**Instruction:**
Put all the rows below into a numbered list, leaving out blank lines and any pictures.

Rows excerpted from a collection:
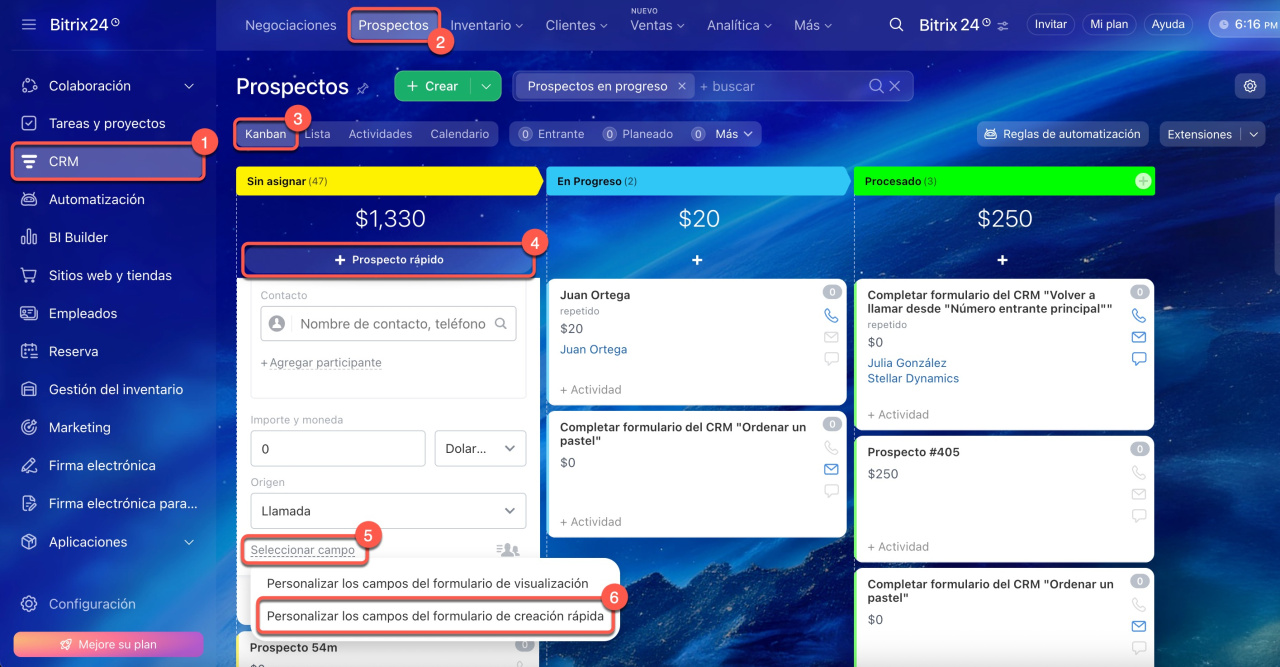Open the Origen dropdown showing Llamada
This screenshot has height=667, width=1280.
point(388,511)
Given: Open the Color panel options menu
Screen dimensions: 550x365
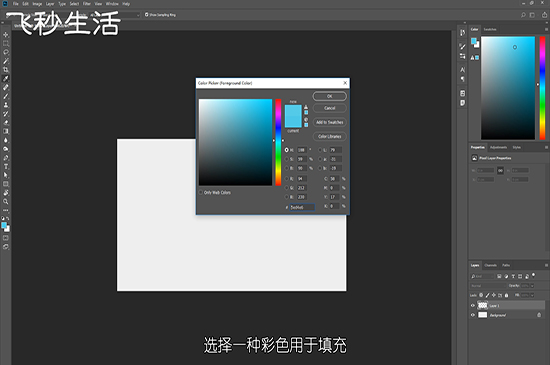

**Reply to the exercise:**
1. Open the Origen dropdown showing Llamada
2. This screenshot has height=667, width=1280.
3. point(388,511)
4. Given: Open the Color panel options menu
5. Screen dimensions: 550x365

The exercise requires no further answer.